Corresponde a los Pastores animar, incluso con el testimonio personal, el culto eucarístico, particularmente la exposición del Santísimo Sacramento y la adoración de Jesucristo presente bajo las especies eucarísticas.

 « Ave, verum corpus natum de Maria Virgine! ».   Hace pocos años he celebrado el cincuentenario de mi sacerdocio.   Hoy experimento la gracia de ofrecer a la Iglesia esta Encíclica sobre la Eucaristía, en el Jueves Santo de mi vigésimo quinto año de ministerio petrino.  Lo hago con el corazón henchido de gratitud.   Desde hace más de medio siglo, cada día, a partir de aquel 2 de noviembre de 1946 en que celebré mi primera Misa en la cripta de San Leonardo de la catedral del Wawel en Cracovia, mis ojos se han fijado en la hostia y el cáliz en los que, en cierto modo, el tiempo y el espacio se han «concentrado» y se ha representado de manera viviente el drama del Gólgota, desvelando su misteriosa «contemporaneidad».

 Cada día, mi fe ha podido reconocer en el pan y en el vino consagrados al divino Caminante que un día se puso al lado de los dos discípulos de Emaús para abrirles los ojos a la luz y el corazón a la esperanza (cf. Lc 24, 3.35).     Dejadme, mis queridos hermanos y hermanas que, con íntima emoción, en vuestra compañía y para confortar vuestra fe, os dé testimonio de fe en la Santísima Eucaristía.  «Ave, verum corpus natum de Maria Virgine, / vere passum, immolatum, in cruce pro homine!». Aquí está el tesoro de la Iglesia, el corazón del mundo, la prenda del fin al que todo hombre, aunque sea inconscientemente, aspira.  Misterio grande, que ciertamente nos supera y pone a dura prueba la capacidad de nuestra mente de ir más allá de las apariencias.   Aquí fallan nuestros sentidos –« visus, tactus, gustus in te fallitur », se dice en el himno Adoro te devote–, pero nos basta sólo la fe, enraizada en las palabras de Cristo y que los Apóstoles nos han transmitido.   Dejadme que, como Pedro al final del discurso Eucarístico en el Evangelio de Juan, yo le repita a Cristo, en nombre de toda la Iglesia y en nombre de todos vosotros: « Señor, ¿dónde quién vamos a ir?  Tú tienes palabras de vida eterna » (Jn 6, 68).

En el alba de este tercer milenio todos nosotros, hijos de la Iglesia, estamos llamados a caminar en la vida cristiana con un renovado impulso.
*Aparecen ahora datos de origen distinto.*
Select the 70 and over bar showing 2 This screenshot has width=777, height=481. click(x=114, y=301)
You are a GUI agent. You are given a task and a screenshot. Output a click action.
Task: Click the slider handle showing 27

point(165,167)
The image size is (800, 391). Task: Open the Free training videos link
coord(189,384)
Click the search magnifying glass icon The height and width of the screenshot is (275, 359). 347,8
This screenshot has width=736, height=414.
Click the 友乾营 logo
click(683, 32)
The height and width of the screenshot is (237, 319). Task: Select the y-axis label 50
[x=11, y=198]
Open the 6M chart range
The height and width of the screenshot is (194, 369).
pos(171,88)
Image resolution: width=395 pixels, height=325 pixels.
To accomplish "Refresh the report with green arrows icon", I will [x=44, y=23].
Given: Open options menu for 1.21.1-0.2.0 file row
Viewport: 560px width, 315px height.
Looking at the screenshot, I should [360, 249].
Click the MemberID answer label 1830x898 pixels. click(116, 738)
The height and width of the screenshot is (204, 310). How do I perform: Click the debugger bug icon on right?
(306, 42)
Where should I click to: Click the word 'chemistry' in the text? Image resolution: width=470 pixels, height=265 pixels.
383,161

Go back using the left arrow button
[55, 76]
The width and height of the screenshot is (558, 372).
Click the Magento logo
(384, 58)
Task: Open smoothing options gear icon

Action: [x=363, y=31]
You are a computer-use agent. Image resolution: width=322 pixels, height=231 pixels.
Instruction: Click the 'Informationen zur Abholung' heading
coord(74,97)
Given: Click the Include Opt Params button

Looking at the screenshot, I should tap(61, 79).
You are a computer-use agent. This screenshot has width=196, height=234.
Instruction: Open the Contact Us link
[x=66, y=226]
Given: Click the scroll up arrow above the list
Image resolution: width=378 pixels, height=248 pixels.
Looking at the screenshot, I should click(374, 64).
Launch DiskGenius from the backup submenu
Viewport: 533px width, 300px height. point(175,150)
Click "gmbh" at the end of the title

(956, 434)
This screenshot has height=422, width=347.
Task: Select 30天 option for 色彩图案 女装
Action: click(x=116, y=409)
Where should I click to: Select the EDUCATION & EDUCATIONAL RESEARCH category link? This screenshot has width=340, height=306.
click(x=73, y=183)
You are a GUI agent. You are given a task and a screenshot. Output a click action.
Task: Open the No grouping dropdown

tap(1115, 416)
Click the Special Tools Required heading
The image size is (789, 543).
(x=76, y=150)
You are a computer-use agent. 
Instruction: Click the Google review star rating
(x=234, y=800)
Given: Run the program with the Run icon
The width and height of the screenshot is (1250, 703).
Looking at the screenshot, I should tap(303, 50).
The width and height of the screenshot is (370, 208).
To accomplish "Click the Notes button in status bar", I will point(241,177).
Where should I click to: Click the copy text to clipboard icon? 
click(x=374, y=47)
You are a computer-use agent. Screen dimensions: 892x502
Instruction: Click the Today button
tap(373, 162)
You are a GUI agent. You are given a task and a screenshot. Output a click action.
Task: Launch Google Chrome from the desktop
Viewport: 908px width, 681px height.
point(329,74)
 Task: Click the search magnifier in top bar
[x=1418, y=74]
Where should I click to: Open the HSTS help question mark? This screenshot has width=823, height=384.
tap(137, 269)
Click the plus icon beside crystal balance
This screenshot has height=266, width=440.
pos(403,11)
Como he escrito en la Carta apostólica Novo millennio ineunte, no se trata de « inventar un nuevo programa.  El programa ya existe.  Es el de siempre, recogido por el Evangelio y la Tradición viva.  Se centra, en definitiva, en Cristo mismo, al que hay que conocer, amar e imitar, para vivir en él la vida trinitaria y transformar con él la historia hasta su perfeccionamiento en la Jerusalén celeste». La realización de este programa de un nuevo vigor de la vida cristiana pasa por la Eucaristía.   Todo compromiso de santidad, toda acción orientada a realizar la misión de la Iglesia, toda puesta en práctica de planes pastorales, ha de sacar del Misterio eucarístico la fuerza necesaria y se ha de ordenar a él como a su culmen.   En la Eucaristía tenemos a Jesús, tenemos su Sacrificio Redentor, tenemos su Resurrección, tenemos el don del Espíritu Santo, tenemos la adoración, la obediencia y el Amor al Padre.  Si descuidáramos la Eucaristía, ¿cómo podríamos remediar nuestra indigencia?

El Misterio eucarístico –sacrificio, presencia, banquete – no consiente reducciones ni instrumentalizaciones; debe ser vivido en su integridad, sea durante la celebración, sea en el íntimo coloquio con Jesús apenas recibido en la comunión, sea durante la adoración eucarística fuera de la Misa.   Entonces es cuando se construye firmemente la Iglesia y se expresa realmente lo que es: una, santa, católica y apostólica; pueblo, templo y familia de Dios; cuerpo y esposa de Cristo, animada por el Espíritu Santo; sacramento universal de salvación y comunión jerárquicamente estructurada.   

Hagamos nuestros los sentimientos de santo Tomás de Aquino, teólogo eximio y, al mismo tiempo, cantor apasionado de Cristo eucarístico, y dejemos que nuestro ánimo se abra también en esperanza a la contemplación de la meta, a la cual aspira el corazón, sediento como está de alegría y de paz.